> VORLIEGENDER TEXT
2016-10-31 16:01:00

Malmö: Zeugnisse für Frieden und ökumenischen Einsatz


Der Kampf gegen den Klimawandel, der Einsatz für Versöhnung in Kolumbien, die Hilfe für Bürgerkriegswaisen in Burundi und die Notwendigkeit, Flüchtlingen ein menschwürdiges Leben und Perspektiven zu ermöglichen: Das waren die Kernaussagen der vier Zeugnisse, die an diesem Montag in der Malmö-Arena vorgetragen worden sind.

> DATEN
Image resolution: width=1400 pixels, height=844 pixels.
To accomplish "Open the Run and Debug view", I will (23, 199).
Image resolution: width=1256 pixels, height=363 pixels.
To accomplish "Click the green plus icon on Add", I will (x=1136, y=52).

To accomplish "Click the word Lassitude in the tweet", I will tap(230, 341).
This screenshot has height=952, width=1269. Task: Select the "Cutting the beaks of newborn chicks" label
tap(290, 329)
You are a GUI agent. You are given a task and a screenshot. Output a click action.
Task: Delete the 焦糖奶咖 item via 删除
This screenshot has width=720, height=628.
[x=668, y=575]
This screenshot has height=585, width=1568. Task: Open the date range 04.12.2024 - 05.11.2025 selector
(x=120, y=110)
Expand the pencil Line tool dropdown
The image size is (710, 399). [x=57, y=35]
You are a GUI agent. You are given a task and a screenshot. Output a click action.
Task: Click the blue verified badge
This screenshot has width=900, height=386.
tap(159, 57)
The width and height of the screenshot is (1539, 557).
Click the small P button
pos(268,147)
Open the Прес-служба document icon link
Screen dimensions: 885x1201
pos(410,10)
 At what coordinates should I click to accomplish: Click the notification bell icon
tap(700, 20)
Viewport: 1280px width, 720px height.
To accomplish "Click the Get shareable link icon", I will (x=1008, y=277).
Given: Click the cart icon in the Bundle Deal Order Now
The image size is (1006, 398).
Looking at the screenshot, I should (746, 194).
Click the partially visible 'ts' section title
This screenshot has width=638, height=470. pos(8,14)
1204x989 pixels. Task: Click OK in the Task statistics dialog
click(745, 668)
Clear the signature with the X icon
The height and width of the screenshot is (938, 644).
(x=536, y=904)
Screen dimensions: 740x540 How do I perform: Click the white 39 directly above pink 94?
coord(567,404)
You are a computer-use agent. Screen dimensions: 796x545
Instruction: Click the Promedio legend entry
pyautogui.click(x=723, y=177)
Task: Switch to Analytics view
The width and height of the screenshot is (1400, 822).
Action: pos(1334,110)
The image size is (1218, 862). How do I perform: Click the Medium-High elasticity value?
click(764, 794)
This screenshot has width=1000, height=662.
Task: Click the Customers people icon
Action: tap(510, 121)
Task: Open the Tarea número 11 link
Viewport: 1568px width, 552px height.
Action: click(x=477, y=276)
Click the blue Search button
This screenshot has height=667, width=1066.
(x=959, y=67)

> ARBEITSAUFTRAG A
Schreiben Sie aus dem Bericht über die Zeugnisse in Malmö alles von „2016-10-31 16:01:00“ bis hinunter zu „vorgetragen worden sind.“ wortgetreu ab.
> ARBEITSAUFTRAG B
Setzen Sie den Bericht über die Zeugnisse in der Malmö-Arena im Anschluss an seinen letzten Satz fort.

> IHRE ANTWORT A
2016-10-31 16:01:00

Malmö: Zeugnisse für Frieden und ökumenischen Einsatz


Der Kampf gegen den Klimawandel, der Einsatz für Versöhnung in Kolumbien, die Hilfe für Bürgerkriegswaisen in Burundi und die Notwendigkeit, Flüchtlingen ein menschwürdiges Leben und Perspektiven zu ermöglichen: Das waren die Kernaussagen der vier Zeugnisse, die an diesem Montag in der Malmö-Arena vorgetragen worden sind.

> IHRE ANTWORT B
Der Kampf gegen den Klimawandel

Da ist Pranita, die junge indische Klimaforscherin, die die katastrophalen Auswirkungen des Klimawandels, der Überschwemmungen und Hitzewellen mit sich bringt, in ihrer Heimatprovinz am eigenen Leib erlebt hat. Der Wirbelsturm Phailin hatte im Jahr 2013 zu schrecklichen Überschwemmungen geführt, Tausende von Menschen wurden obdachlos und verloren in den Wassermassen alles. Viele von denen, die derartige Katastrophen überleben, so das bedrückende Zeugnis der jungen Inderin, sehen keinen anderen Ausweg als den Selbstmord – oft seien es Männer, die die Schmach, die Familien nicht mehr ernähren zu können, nicht ertrügen und ihre Frauen mit der Versorgung der Kinder und der Rückzahlung von Schuldenbergen alleine ließen. „Das ist die Ungerechtigkeit im Herzen des Problems: dass diejenigen, die am wenigsten für die globale Klimabilanz verantwortlich sind, diejenigen sind, die am meisten darunter leiden“, so das bittere Fazit von Pranita.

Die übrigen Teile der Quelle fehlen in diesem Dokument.